:: Exercise prompt ::
Starting at the line that contains "Where should I", repeat each line of the listing below through the last one, exactly, and leave out every picture.

──────── Given data

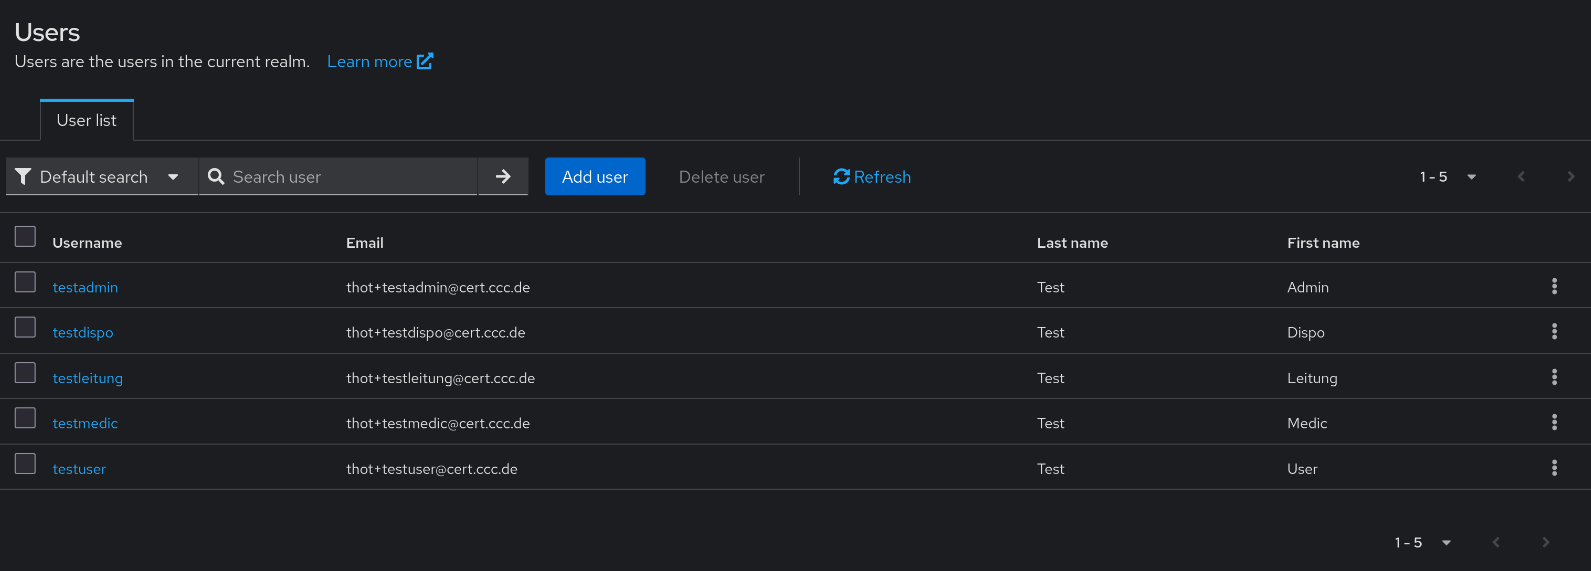Switch to the User list tab
Viewport: 1591px width, 571px height.
pyautogui.click(x=87, y=120)
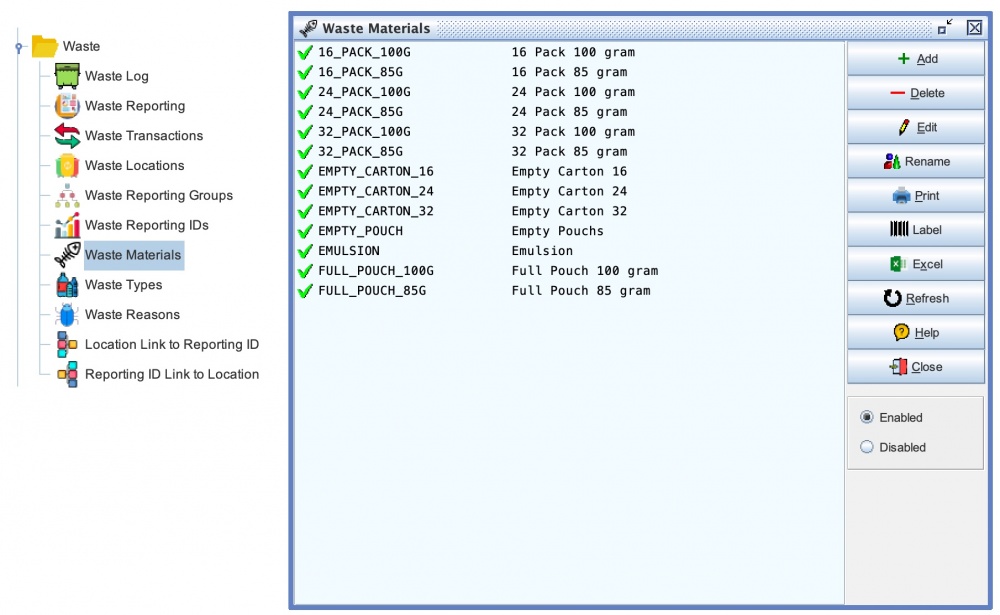Collapse the Waste folder tree node
Screen dimensions: 1000x615
tap(19, 47)
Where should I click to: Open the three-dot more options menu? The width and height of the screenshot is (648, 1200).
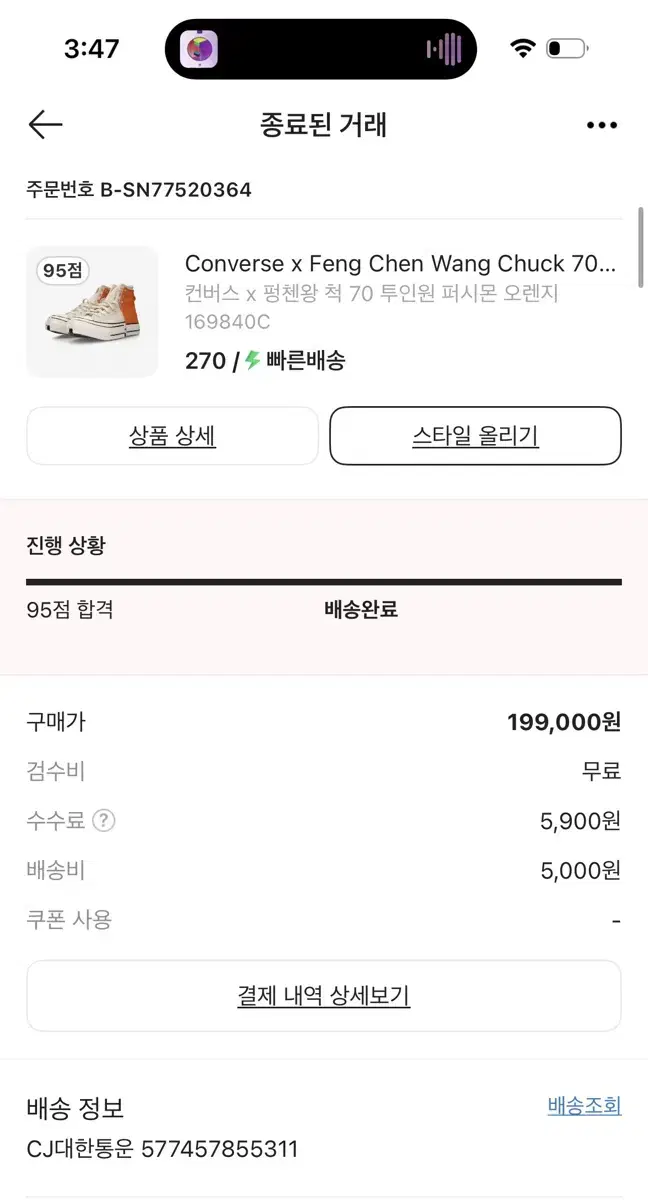tap(602, 125)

────────────────

:: Expected output ::
Where should I click to: Open the three-dot more options menu? The width and height of the screenshot is (648, 1200).
tap(602, 125)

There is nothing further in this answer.